Sunday, 12 March 2017

THE LEIGH SPENCE MOMENT: THE RING (1927)


24. “Now I’d like to see you lick that bloke who knocked you out at the fair… and get my two quid back!”



12/03/2017

Something that runs through my mind every so often is how, with the advances in sound technology in film production and in cinemas, the technology of making a “silent” film has been lost. True, silent films were never silent, usually having a musical accompaniment, but once actors were able to speak, there was no reason to get them to shut up again. Making a film that works only on its visual imagery has since been restricted to people that are more comedic, like Charlie Chaplin, Jacques Tati or Rowan Atkinson, or films deliberately made to be “silent,” like 2011’s “The Artist.”

However, Alfred Hitchcock, studied as much as Shakespeare because he is the nearest film has to its own Shakespeare, thought silent films were only missing, “the sound of people talking and the noises… But this slight imperfection did not warrant the major changes that sound brought in.” To Hitchcock, the purest form of cinema was the silent kind, and in all his films, any dialogue you do hear supports the visuals – turn down the sound on “Rear Window” (1954), “Vertigo” (1958), “Psycho” (1960), and the story will still be there.


Having said that, while Hitchcock had an uncredited role in shaping all the stories he filmed, there is only one film where he has sole credit for the script, including the original story. “The Ring” is the story of a fairground boxer, “One Round Jack” that is beaten by Bob Corby, a professional boxer in disguise, but is given the opportunity to become the professional’s sparring partner. As Jack works his way up the championship rankings, an affair develops between his girlfriend Mabel, later his wife, and Bob. Inevitably, Jack and Bob settle their differences in the ring, Jack winning after Mabel declares she wants to remain with him.

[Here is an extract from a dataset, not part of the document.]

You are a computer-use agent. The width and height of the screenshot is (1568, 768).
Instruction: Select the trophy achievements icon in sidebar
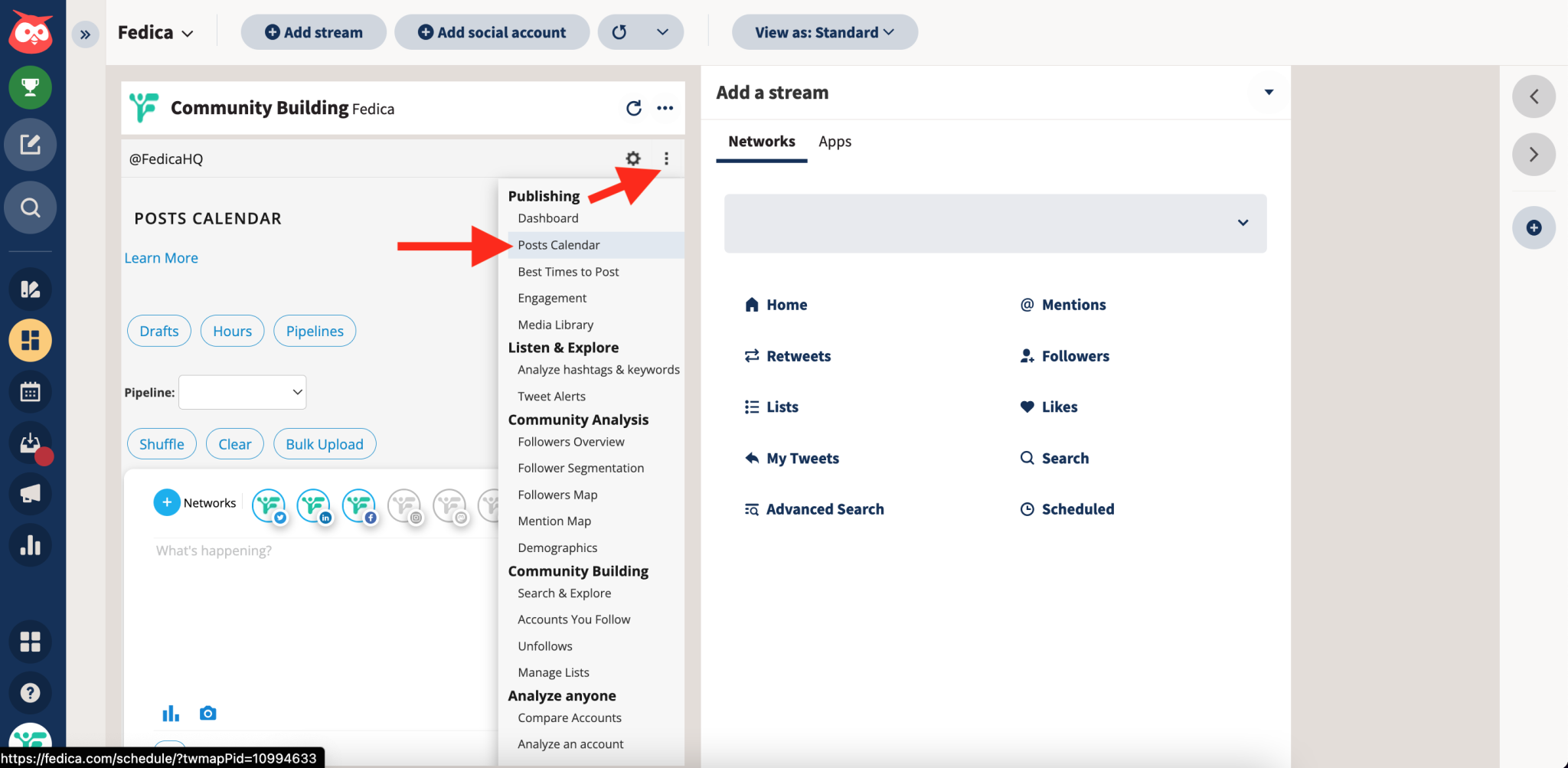(30, 87)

Hitchcock uses rings as a motif on which to hang his story – the boxing ring, the wedding ring, and the ring formed by Jack, Bob and Mabel. There are only about seventy intertitles in a ninety-minute film, which is below average for the silent era, but I feel that could have been cut further, as jokes like, “This is to toast my success – and happiness…” followed by, “…but we won’t drink until the wife comes in,” weren’t really needed – I wonder if Hitchcock was obliged to keep some humour like this in for the benefit of his audience, but he was still only twenty-eight years old when he made “The Ring,” so he still had plenty of time to iron out his technique, in addition to playing with mirrors to make a match look like it was shot at the Royal Albert Hall.

When Hitchcock did make a film sound, with 1929’s “Blackmail,” he chose to use the sound as a tool, spreading it throughout the film, rather than only in the last twenty minutes, as he was originally asked to do. What delighted him was being able to hear the scraping of the blackmailer’s knife… as he ate breakfast. For some people, it really is the small things that count.